Based on the facts presented below, how do you think the courts ruled?

On-the-job training is one of the most effective ways to learn new skills, but only if the trainee is properly supervised.

“You weren’t qualified to supervise Carol on the automatic press,” shift supervisor Jerry Baker said to crew leader Tim Williams.

“There wasn’t anyone else available,” said Tim. “Besides, we were just loading the coil on to the press. But the coil fell off the forklift. I’m sorry she got hurt.”

Experience needed
“I am, too,” said Jerry. “And she was lucky it was only her foot that got broken – that coil weighs 2,000 pounds. But back to the issue – you knew Carol just started training on the automatic press. She needed to be working with a more experienced forklift operator.”

“I’m fully licensed on the forklift,” Tim said. “I’ve loaded coils plenty of times.”

“You only run that forklift when we really need it – maybe five times in the past six months,” said Jerry. “Carol’s training required both an experienced automatic press operator and forklift operator.”

Caught short-handed
“But neither of them were working that day because of the holiday weekend,” Tim pointed out. “We were short-handed and I was the only one on the floor qualified to work with Carol.”

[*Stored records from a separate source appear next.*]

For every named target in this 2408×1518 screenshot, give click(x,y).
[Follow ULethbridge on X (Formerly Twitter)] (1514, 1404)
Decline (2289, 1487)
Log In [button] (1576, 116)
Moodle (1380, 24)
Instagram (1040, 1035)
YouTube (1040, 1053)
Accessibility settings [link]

“I’ll rethink people’s schedules,” Jerry said. “But that’s not the issue here. Instead of putting Carol in a situation she wasn’t ready for, I’d have had her work on the remaining training videos and written tests while everyone was off.”

“Yeah, but the work still had to get done,” Tim said. “I didn’t have any other options that day.”

“Well, we can’t get in a personnel bind like this again, especially since people obviously can get hurt,” said Jerry.

“Right,” said Tim. “Look, even if she sues, I wouldn’t worry about it too much. Nobody meant for Carol to get hurt.”

Carol sued the company for a payout above and beyond workers’ comp. Did the company get a dismissal?

Court decision
No, the company lost. An appeals court said the company knew it was putting Carol in harm’s way: The company assigned a trainee to work independently on an automatic press, and allowed an inexperienced forklift operator to work with her. That amounted to a “substantial certainty” the person would be hurt. So Carol gets to take her case to trial.

Usually companies settle on the courthouse steps rather than face a blockbuster jury verdict.

Action steps
To avoid putting a trainee in a situation he or she can’t handle, remember:

  • Don’t take shortcuts. Even when you are short-handed and under pressure to get the work out.
  • ‘Sink or swim’ isn’t an option. If someone isn’t ready to work alone, they shouldn’t work alone, even if “almost ready.”
  • If the person can work with supervision, use only qualified personnel. This is especially true if the person helping the trainee “used to be” qualified (like Tim).
  • Prioritize. Is the job something that can wait until a full staff is present, or do you need to call in someone with the proper qualifications?

Cite: Kerg v. Atlantic Tool and Die Co., No. 89776, Ohio App.